### Work to be completed
Take the line with "Napkins - Serwetki (40, 580)" and every line after it in the data. Transcribe them exactly, through the last.

*** Opening of Provided information ***

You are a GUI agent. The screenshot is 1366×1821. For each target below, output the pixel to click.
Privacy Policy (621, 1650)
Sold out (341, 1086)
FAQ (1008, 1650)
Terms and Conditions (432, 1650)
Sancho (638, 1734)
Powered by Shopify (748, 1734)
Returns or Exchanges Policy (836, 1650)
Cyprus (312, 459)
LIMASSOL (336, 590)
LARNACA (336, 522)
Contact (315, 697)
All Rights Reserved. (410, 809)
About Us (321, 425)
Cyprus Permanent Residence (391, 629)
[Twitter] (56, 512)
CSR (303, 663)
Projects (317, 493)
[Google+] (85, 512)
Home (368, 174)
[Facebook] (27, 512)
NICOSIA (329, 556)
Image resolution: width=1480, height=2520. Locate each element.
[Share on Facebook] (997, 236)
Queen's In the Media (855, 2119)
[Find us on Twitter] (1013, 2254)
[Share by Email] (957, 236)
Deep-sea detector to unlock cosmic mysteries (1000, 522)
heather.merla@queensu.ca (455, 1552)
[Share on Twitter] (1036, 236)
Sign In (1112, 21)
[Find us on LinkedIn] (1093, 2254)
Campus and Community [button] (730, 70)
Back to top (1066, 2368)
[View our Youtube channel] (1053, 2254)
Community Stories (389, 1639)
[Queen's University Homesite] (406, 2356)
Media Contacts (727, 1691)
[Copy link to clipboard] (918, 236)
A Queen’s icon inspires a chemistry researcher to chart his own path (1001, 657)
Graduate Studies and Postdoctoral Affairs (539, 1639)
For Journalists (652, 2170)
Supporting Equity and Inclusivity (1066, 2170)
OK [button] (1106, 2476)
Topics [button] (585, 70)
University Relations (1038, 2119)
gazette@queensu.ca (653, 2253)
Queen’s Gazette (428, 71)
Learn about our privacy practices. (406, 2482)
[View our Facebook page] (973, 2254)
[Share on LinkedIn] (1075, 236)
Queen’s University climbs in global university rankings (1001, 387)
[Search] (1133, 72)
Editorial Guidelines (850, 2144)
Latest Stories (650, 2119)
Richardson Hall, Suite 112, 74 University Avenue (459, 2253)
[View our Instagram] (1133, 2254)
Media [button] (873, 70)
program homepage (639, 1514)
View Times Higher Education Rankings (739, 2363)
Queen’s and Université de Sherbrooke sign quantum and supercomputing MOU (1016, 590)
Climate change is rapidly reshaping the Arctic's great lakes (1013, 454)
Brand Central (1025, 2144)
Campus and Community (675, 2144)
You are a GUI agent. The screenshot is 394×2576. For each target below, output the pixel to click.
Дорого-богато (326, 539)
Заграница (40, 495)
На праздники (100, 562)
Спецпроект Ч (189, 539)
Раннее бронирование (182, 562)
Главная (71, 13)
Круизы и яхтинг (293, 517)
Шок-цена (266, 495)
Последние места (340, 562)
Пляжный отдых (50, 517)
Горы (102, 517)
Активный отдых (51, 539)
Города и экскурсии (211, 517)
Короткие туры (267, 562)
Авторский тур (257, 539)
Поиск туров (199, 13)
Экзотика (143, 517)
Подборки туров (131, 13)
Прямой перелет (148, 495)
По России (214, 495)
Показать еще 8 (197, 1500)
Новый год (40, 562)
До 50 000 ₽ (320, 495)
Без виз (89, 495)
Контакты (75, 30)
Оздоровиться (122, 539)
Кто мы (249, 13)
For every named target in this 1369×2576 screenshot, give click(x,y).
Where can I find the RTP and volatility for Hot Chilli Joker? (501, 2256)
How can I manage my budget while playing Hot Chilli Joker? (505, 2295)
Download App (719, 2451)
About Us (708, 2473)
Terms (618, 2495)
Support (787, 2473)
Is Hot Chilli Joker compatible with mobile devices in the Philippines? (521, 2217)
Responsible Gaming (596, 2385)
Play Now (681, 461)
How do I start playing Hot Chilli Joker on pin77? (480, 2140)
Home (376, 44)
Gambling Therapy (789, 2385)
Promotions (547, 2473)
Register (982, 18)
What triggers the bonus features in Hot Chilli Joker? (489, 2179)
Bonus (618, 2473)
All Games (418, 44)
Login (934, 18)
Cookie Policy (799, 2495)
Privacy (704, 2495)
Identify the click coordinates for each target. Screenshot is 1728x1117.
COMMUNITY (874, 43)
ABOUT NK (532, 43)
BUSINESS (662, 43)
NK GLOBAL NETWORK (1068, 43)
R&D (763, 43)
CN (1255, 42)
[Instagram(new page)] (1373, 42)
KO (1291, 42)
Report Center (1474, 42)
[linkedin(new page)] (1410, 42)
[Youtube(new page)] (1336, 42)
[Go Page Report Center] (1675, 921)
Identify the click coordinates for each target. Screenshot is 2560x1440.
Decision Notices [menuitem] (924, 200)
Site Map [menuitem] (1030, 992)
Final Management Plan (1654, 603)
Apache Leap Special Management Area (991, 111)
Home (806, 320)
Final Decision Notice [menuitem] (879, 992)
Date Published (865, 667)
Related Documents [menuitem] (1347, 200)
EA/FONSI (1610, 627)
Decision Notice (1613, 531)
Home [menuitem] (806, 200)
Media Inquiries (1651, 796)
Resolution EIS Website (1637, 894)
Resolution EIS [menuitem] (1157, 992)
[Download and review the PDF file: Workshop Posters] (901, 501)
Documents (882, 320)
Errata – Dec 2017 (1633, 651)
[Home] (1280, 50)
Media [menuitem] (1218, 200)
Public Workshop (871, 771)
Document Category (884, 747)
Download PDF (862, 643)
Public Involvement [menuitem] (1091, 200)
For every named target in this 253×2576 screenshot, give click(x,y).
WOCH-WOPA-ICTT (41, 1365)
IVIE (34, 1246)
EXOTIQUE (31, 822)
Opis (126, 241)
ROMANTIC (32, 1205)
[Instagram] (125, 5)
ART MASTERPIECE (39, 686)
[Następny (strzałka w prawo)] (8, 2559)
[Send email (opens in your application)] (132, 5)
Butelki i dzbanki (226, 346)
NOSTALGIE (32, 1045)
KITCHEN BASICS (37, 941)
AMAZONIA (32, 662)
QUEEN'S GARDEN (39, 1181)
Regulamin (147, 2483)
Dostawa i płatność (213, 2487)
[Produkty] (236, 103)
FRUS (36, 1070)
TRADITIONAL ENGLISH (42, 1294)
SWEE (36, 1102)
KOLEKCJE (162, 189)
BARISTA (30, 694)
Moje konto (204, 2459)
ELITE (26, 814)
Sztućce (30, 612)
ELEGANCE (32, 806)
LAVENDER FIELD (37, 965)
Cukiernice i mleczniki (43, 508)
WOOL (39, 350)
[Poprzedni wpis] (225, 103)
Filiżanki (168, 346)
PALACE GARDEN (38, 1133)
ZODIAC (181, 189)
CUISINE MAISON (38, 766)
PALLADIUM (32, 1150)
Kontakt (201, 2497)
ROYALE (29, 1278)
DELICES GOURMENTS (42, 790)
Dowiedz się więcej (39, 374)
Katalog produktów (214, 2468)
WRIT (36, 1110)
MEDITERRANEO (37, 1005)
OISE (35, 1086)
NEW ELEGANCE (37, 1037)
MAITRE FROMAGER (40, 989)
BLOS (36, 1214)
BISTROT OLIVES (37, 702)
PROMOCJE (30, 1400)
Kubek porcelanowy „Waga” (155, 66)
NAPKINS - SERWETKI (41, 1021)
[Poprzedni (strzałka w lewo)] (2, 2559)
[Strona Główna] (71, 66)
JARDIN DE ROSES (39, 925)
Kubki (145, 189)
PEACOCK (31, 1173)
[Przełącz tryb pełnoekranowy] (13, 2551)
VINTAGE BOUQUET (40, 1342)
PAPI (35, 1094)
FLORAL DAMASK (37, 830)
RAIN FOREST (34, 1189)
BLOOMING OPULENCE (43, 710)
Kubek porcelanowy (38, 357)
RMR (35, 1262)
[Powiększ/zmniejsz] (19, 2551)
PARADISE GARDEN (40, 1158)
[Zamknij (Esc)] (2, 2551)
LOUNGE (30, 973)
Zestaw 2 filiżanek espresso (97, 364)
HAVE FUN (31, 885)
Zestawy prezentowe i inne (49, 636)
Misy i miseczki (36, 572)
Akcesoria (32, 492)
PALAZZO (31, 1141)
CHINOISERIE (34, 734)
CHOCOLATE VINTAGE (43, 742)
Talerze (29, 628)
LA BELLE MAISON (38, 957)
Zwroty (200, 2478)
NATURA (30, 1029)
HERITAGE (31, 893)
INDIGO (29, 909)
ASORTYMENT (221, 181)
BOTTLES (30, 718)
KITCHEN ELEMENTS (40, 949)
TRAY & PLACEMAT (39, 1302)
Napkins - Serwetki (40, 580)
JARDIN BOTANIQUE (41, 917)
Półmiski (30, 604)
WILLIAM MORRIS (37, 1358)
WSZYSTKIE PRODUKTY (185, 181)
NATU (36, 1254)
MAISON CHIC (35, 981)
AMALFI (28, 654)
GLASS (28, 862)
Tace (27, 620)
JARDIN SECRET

*** Close of Provided information ***

### Solution for this task
Napkins - Serwetki (40, 580)
JARDIN BOTANIQUE (41, 917)
Półmiski (30, 604)
WILLIAM MORRIS (37, 1358)
WSZYSTKIE PRODUKTY (185, 181)
NATU (36, 1254)
MAISON CHIC (35, 981)
AMALFI (28, 654)
GLASS (28, 862)
Tace (27, 620)
JARDIN SECRET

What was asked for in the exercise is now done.